ASVspoof 2015: The First Automatic Speaker Verification Spoofing and Countermeasures Challenge

November, 2015

Zhizheng Wu, Tomi Kinnunen, Nicholas Evans, and Junichi Yamagishi

SLTC Newsletter, November 2015

Mounting evidence has exposed the potential vulnerability of biometric authentication systems to spoofing. Spoofing attacks are also known as presentation attacks in ISO nomenclature [1]. In response, there has been a movement in the academic community over the last two decades to develop spoofing countermeasures. The research is now relatively mature, with several competitive evaluations having been organised for various modalities including face [2], fingerprint [3] and iris [4] recognition.

The first significant action within the speaker recognition community involved the organisation of a Special Session at Interspeech 2013 entitled `Spoofing and Countermeasures for Automatic Speaker Verification' [5]. An IEEE SLTC newsletter article [6] released in conjunction with that initiative set out the importance to research progress of standard datasets, protocols and metrics.

The authors of this article subsequently embarked upon the preparation of the first standard evaluation for automatic speaker verification (ASV). This came to fruition in the form of ASVspoof: the Automatic Speaker Verification Spoofing and Countermeasures Challenge [7]. The first edition, ASVspoof 2015 [8], was held as a special session at Interspeech 2015. This article outlines the challenge, participation, results and the organisers' plans for a second edition.

ASVspoof

In 2013 there were no standard datasets, protocols or metrics to gauge and tackle the threat of spoofing to ASV systems. ASVspoof was conceived to fill the void through the provision of an evaluation platform which allowed, for the first time, results generated by different research teams to be compared reliably.

Whereas it is the impact of spoofing and countermeasures on ASV performance that is of the greatest interest, ASVspoof focused exclusively on spoofing detection, that is to say, detection in isolation from ASV. This choice was adopted mainly for simplicity; decoupling the evaluation of standalone spoofing detection from the complexities of ASV avoids certain complications related to what would otherwise involve the joint evaluation of two, coupled systems [9]. This strategy furthermore helped to maximise participation which required no prerequisite expertise in ASV.

The first edition of ASVspoof focused on the detection of speech synthesis and voice conversion spoofing attacks. Furthermore the evaluation aimed to promote the development of generalised countermeasures, namely those with greater potential to detect unforeseen spoofing attacks.

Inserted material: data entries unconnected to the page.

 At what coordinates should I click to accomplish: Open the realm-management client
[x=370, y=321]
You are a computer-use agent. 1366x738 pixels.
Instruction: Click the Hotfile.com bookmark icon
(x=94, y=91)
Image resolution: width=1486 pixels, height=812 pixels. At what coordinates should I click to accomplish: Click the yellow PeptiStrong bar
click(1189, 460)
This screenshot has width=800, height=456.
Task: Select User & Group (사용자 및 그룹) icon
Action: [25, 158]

Generalised countermeasures are expected to have greater relevance in the practical context in which the nature of a spoofing attack can never be known with certainty.

Dataset

he ASVspoof 2015 dataset is based upon the Spoofing and Anti-Spoofing (SAS) corpus [10] and contains speech collected from 106 speakers. The dataset comprises three distinct, non-overlapping subsets for training, development and evaluation. The training and development subsets contain both genuine speech and spoofed speech. All examples of the latter are generated artificially using one of five different, well-known speech synthesis or voice conversion spoofing algorithms and one of two different vocoders.

The evaluation subset also includes genuine speech and almost 200k spoofed speech utterances, this time generated with one of 10 different spoofing algorithms. They include the same five algorithms used to generated the training and development subsets (referred to as known attacks) and five additional algorithms (referred to as unknown attacks not used elsewhere). In this sense, better performance is expected in the case that countermeasures generalise well to unknown spoofing attacks.

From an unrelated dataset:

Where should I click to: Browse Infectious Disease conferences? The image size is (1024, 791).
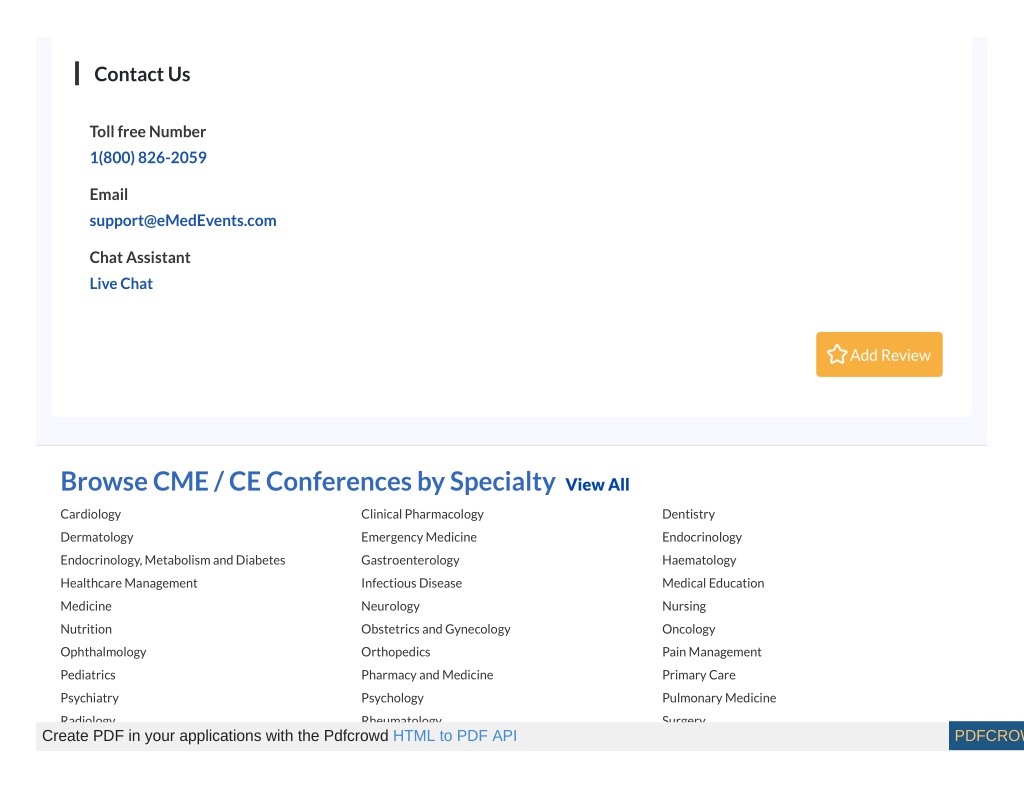point(411,583)
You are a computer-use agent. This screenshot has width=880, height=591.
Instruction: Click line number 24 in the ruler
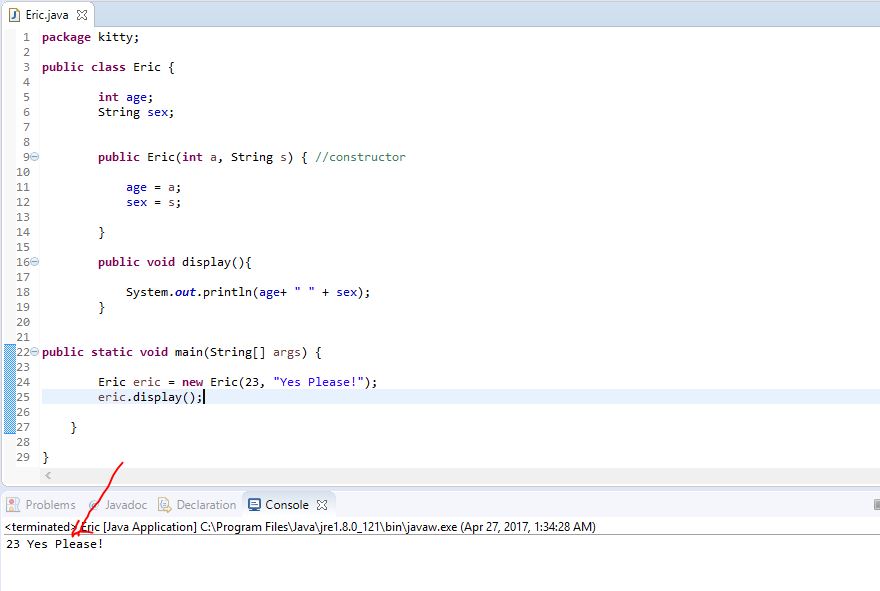[23, 382]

Impact upon speaker verification

With the focus of ASVspoof 2015 on spoofing detection alone, it was important to verify first that the spoofing attacks are indeed successful in manipulating an ASV system. Figure 1 illustrates detection error trade-off (DET) profiles for a standard, baseline iVector-PLDA system and the same system subjected to each of the 10 different spoofing attacks (S1-S10) included in the ASVspoof 2015 dataset. These results show that they all pose a genuine threat to ASV performance, with the baseline equal error rate of 2% increasing to between 3% and 44%.

Figure 1: DET profiles of ASV performance for the iVector-PLDA baseline and the same system subjected to each of the 10 different spoofing attacks (S1-S10).

Results

The organisers received 43 submissions from 16 participants. Figure 2 shows a Tukey boxplot of the 16 primary submission results for the evaluation set, sub-divided across known and unknown spoofing attacks. The left, red box shows that the known attacks, for which training and development data are provided, are detected relatively easily. The right, green box shows considerably higher error rates are achieved for the unknown attacks, for which no training or development data are not provided.

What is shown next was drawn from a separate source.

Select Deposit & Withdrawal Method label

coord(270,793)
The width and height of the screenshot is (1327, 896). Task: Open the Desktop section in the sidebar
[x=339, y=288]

Figure 2: Tukey boxplots of spoofing detection performance. The plot illustrates the distribution of equal error rates for the 16 primary submissions to ASVspoof 2015 and for known and unknown spoofing attacks.

The system that achieved the best results for unknown spoofing attacks [11] achieved an equal error rate of 2% cf. 0.5% for known attacks. Even if these error rates are low, that for unknown spoofing attacks is still four times higher than that for known attacks. Furthermore, even small spoofing detection error rates can impact significantly on the false alarm rate of an ensuing ASV system. The problem of spoofing detection is thus very much far from being solved.

The Future

The ASVspoof special session at Interspeech 2015 included a lively open feedback and discussion session. Ideas for future consideration include a broader variety of spoofing attacks including impersonation and replay, the consideration of text-dependent speaker recognition, noise and channel effects, a comparison to human liveness detection, speaker dependent countermeasures and a study of the data quantities used to effect spoofing attacks. There was also a suggestion to develop more appropriate metrics for the study of spoofing and countermeasures.

More general feedback questioned the focus on spoofing as only one example of how ASV technology may be compromised and also suggested that greater insight into these threats might be gained from collaboration with the forensic and other related communities, e.g. those of voice conversion and speech synthesis. All of these issues will contribute to the authors' plans for a future, second edition of ASVspoof, tentatively planned for 2017.

Further Information

Further information, including the referenced evaluation plan, summary and survey papers, in addition to copies of all ASVspoof participants' papers can be found on the ASVspoof website, http://www.spoofingchallenge.org
The ASVspoof database can be downloaded here: http://dx.doi.org/10.7488/ds/298
The organisers can be contacted by email:asvspoof2015@spoofingchallenge.org

Acknowledgements

The organisers wish to thank the following for their help in creating the ASVspoof 2015 database: Daisuke Saito (University of Tokyo), Tomoki Toda (Nara Institute of Science and Technology), Ali Khodabakhsh (Ozyegin University), Cenk Demiroglu (Ozyegin University) and Zhen-Hua Ling (University of Science and Technology of China). They also wish to thank Cemal Hanilci, Md Sahidullah and Aleksandr Sizov (University of Eastern Finland) for their contribution to the design and validation of the ASVspoof 2015 protocols.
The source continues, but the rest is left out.